With a nearly unanimous vote at the congregational meeting on Sunday, September 15, 2019, the Ralph Connor Memorial United Church (RCMUC) officially became an affirming ministry with the United Church of Canada. There were 59 attendees with 53 votes cast. Out of the 53 votes, 51 voted in favour of becoming an affirming ministry.
From 2016 to September 2019, Donna Scott and Magaret Claveau co-chaired the Affirming Ministry Working Group, which worked toward the goal of having Ralph Connor United Church become an affirming ministry.
“I want everyone to know that this is a safe place for everyone to come and to be and if they have faith and they’re spiritually inclined – they’re welcome here, always welcome,” said Donna Scott co-chair of the Affirming Ministry Working Group.
For the local church to become an affirming ministry hits close to home for Scott. “My brother is gay. He married his partner 10 years ago and this was one of the reasons why I was very passionate about doing this for our church here, because we were a faith-based family and when he came out in the mid-80s, it was very, very hard for him,” Scott said. Scott said her brother was worried about what his family would think when it came to his sexual orientation since they were closely involved with the church. Their mother was the organist, led the church choir and overall was an active member of the church. “But they raised him and they loved him and it wasn’t an issue. However, that’s not the case for a lot of youngsters, people and families who are realizing that their family members might not be the gender they thought,” Scott said.
The group hosted events to provide education around diversity and inclusion of LGBTQ+ communities, including a Screening with Meanings and PIE Day, which stands for public, intentional and explicit, while also participating in community events such as the Banff Pride float in the Canada Day parade. Furthermore, the local United Church wanted to spark conversations around LGBTQ+ issues by bringing in speakers and having personal accounts from people in the congregation.
“We started with storytelling. [That] was the first thing we did … We had a few workshops talking about the affirming process in general then a series of sermons and after those sermons, there was a time of discussion because we realized that it’s not just about us telling.

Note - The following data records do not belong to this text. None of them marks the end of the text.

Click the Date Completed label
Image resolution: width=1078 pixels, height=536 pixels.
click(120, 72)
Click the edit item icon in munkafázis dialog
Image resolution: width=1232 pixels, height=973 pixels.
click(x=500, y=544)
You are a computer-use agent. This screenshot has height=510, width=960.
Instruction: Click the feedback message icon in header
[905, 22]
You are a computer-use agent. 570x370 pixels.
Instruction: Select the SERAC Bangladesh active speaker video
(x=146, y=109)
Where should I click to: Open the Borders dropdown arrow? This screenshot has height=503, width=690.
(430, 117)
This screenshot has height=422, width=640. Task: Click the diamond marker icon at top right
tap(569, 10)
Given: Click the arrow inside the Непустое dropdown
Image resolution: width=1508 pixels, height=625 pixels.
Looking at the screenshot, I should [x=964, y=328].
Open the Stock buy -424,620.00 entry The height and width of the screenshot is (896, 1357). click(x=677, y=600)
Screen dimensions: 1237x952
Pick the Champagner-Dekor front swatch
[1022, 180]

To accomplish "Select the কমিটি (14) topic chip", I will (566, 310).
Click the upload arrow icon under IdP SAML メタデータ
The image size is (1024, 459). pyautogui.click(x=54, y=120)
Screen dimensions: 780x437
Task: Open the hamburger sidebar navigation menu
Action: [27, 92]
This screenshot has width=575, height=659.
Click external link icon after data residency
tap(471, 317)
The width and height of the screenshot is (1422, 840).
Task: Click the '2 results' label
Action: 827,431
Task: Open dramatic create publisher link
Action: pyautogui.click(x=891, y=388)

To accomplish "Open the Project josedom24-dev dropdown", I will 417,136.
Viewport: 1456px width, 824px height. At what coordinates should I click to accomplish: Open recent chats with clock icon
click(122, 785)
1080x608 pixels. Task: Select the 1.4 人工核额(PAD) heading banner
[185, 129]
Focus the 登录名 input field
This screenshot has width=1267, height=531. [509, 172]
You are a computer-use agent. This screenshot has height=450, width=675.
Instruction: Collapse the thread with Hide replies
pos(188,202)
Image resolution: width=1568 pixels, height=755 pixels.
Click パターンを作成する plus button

It’s about us listening,” said Reverend Greg Wooley.
While the church has always supported inclusivity within its congregation, becoming an affirming ministry was just another step for the congregation according to Scott.
“There was some of that pushback saying, ‘we’re already there,’ but no we’re not,” Scott said. “We got more to do. I’m going to fully be involved with the next round.”
The Affirming Ministry Working Group transitioned into an Affirming Ministry Committee following the ministry vote. The Affirming Ministry Committee is committed to expand its reach with plans to work with GSAs in Bow Valley schools. As an official affirming ministry, RCMUC wants to work in inclusivity and diversity, not only with LGBTQ+, but also with minority groups.
“In a general way too, one of the things that we’re trying to do is to remain open to new voices that come in the door. If someone comes in with a particular need that is not being met, or is going to be perhaps challenging for us, I think we try to field those needs and work with them,” Wooley said.